▶ _Provided text_:
◆ ◆ ◆

One of the most prominent phenomena of those heydays was how the rise of Bitcoin stimulated the entire market. Certain optimistic analysts predicted that a decentralised revolution was just around the corner, having high expectations of the potential of various cryptocurrencies. New coins were joining the market every other day; although some of them were poorly structured, and others had no working plan at all — only promises. The term given for the flourish of new coins and tokens was Alt season — coming from the term, altcoins, meaning alternatives to Bitcoin.
The graph below illustrates how the Alt season of 2017 cut through Bitcoin’s reputation, which, as the pioneering cryptocurrency, it had had enjoyed for years. At this point, Ethereum had become the second largest cryptocurrency by market cap. However, Bitcoin did regain some of its supremacy at the end of 2017, as it approached its all-time-high of $20K. The overall crash of the crypto market in 2018 was followed by a sharp decline in Bitcoin’s dominant position, yet it started to recoup its former glory shortly afterwards. This all but catapulted us back to the original starting point: when Bitcoin was the undisputed king, all the altcoins had faded into the horizon, and Bitcoin was still 10 times the size of its biggest challenger, Ethereum.

◆ ◆ ◆

▶ _Records_:
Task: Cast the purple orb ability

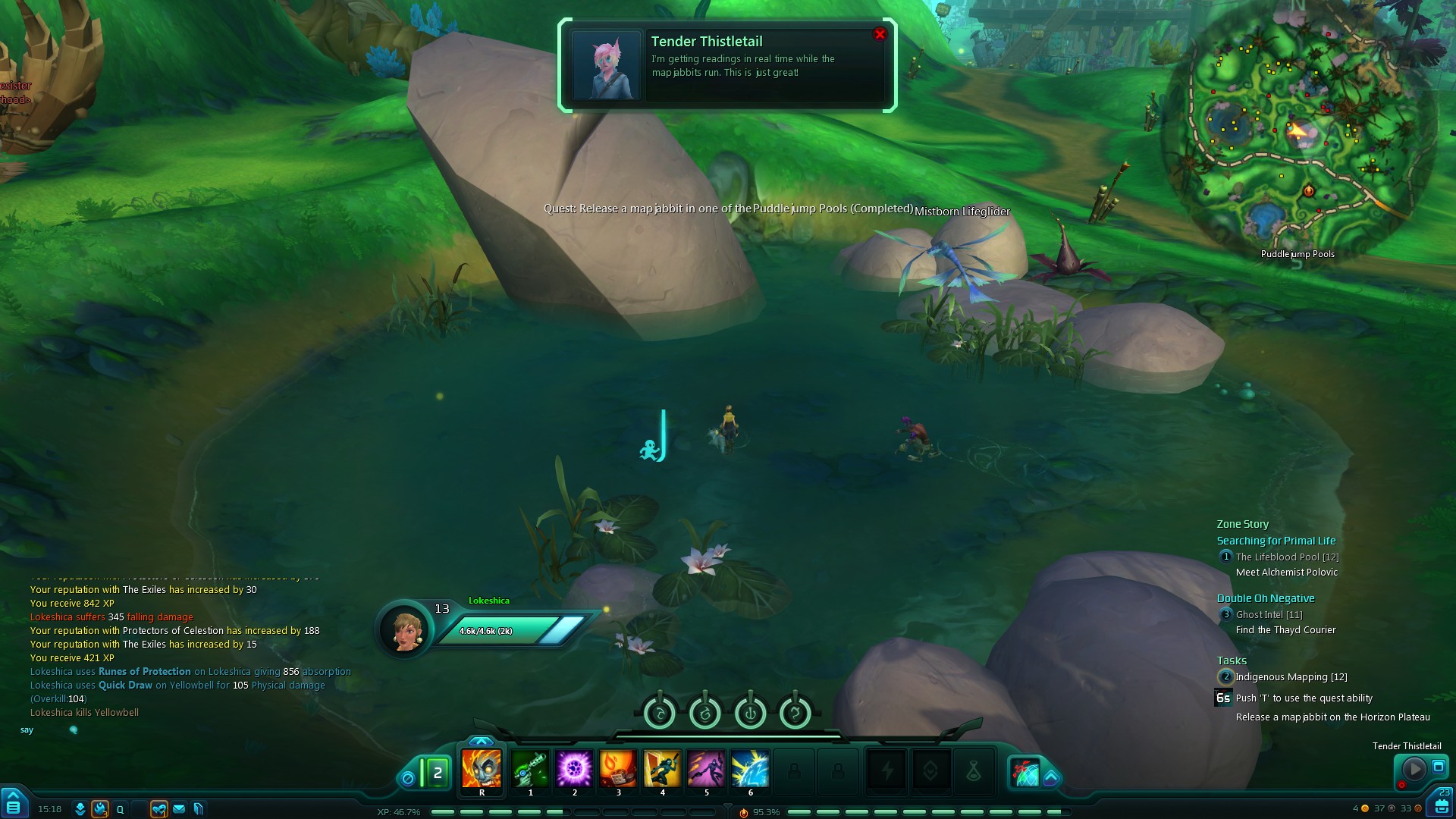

◆ ◆ ◆

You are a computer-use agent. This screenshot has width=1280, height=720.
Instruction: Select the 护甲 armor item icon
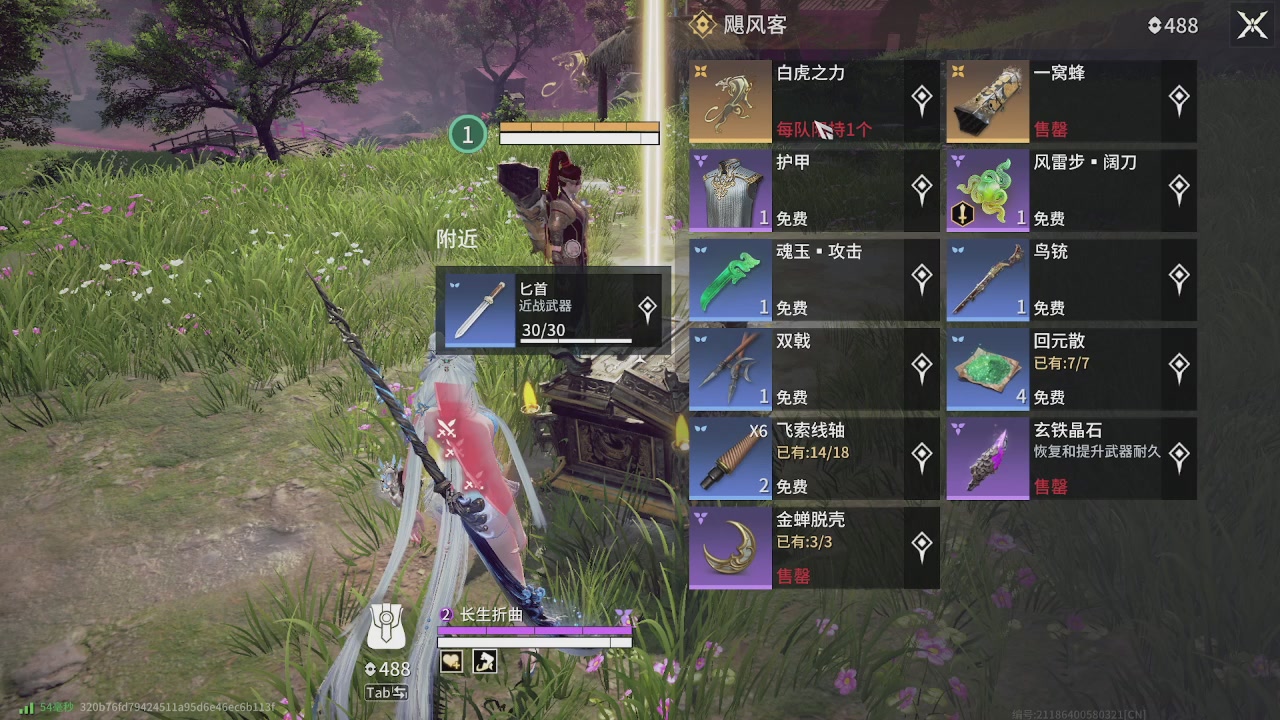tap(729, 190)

◆ ◆ ◆

▶ _Objective_:
Copy the piece on Bitcoin and the Alt season word for word, from "One of the most" to "alternatives to Bitcoin.", including both. The lines above have nothing to do with what comes next.

▶ _Exercise output_:
One of the most prominent phenomena of those heydays was how the rise of Bitcoin stimulated the entire market. Certain optimistic analysts predicted that a decentralised revolution was just around the corner, having high expectations of the potential of various cryptocurrencies. New coins were joining the market every other day; although some of them were poorly structured, and others had no working plan at all — only promises. The term given for the flourish of new coins and tokens was Alt season — coming from the term, altcoins, meaning alternatives to Bitcoin.